Goldman Sachs executives said global private markets are at a structural inflection point and could rebound following a prolonged period of stagnation [1, 2].
This shift is critical for investors who have seen private equity and private credit distributions stall as the financial environment tightened. A recovery would signal a return to normalcy for the "circulatory system" of private capital, allowing funds to exit investments and return cash to limited partners.
Pete Lyon and Michael Brandmeyer, executives in private markets at Goldman Sachs, said the current slump began when interest rates started to rise in 2022 [1]. This shift in the cost of capital created a gap between the valuations of assets and the prices buyers were willing to pay, which slowed the pace of exits and distributions [1, 2].

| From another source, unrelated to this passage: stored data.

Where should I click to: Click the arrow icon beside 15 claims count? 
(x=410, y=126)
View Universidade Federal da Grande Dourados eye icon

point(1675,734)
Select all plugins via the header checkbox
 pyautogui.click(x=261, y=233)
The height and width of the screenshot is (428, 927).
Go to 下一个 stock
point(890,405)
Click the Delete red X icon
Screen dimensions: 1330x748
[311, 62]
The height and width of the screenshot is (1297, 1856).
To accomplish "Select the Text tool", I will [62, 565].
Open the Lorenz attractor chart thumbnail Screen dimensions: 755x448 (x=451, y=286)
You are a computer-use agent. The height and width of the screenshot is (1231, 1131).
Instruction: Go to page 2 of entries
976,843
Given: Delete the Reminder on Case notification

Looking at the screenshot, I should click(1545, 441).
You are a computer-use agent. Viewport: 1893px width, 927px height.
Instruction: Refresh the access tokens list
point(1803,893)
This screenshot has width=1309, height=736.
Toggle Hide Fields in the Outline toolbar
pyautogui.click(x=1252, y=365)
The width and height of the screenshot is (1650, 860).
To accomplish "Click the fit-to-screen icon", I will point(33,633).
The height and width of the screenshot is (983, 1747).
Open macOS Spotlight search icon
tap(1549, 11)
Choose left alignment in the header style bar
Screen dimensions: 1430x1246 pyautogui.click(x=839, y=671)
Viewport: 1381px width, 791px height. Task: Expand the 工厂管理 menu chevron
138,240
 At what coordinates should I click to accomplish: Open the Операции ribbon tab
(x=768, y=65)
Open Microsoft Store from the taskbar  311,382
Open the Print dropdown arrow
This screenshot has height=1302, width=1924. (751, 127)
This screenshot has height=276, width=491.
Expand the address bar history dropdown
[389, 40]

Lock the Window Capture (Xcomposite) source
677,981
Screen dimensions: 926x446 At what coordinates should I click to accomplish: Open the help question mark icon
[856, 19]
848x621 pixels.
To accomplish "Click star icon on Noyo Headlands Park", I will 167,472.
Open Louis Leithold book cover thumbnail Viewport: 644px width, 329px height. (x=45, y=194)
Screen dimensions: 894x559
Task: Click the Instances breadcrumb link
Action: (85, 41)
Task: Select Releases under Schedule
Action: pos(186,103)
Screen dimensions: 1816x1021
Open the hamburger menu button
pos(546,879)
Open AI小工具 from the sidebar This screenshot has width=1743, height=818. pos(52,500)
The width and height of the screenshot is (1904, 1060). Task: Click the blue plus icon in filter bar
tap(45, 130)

Despite the challenges, the firm believes several factors are now aligning to drive a recovery. Sustained economic growth and rising liquidity are expected to provide the necessary foundation for a market rebound [1, 2]. The executives also said AI-driven innovation is a catalyst that could create new value and opportunities for growth within private portfolios [1, 2].
The recovery is expected to be gradual. Goldman Sachs said that longer holding periods and mixed fund performance have contributed to the current deadlock [1, 2]. However, the combination of technological advancement and improving macroeconomic conditions may finally break the impasse that has persisted since 2022 [1].
The firm suggests that the structural changes currently taking place will redefine how private markets operate. By leveraging AI and adapting to a different interest rate environment, the industry may move past the stagnation of the last few years [1, 2].
“Private markets have stalled since 2022 but are at a structural inflection point.”
The outlook from Goldman Sachs suggests that the private equity 'denominator effect'—where a drop in public market values makes private holdings appear oversized—is beginning to resolve. If AI creates tangible productivity gains and liquidity returns, the bottleneck of unsold assets from 2022 may clear, unlocking significant capital for institutional investors.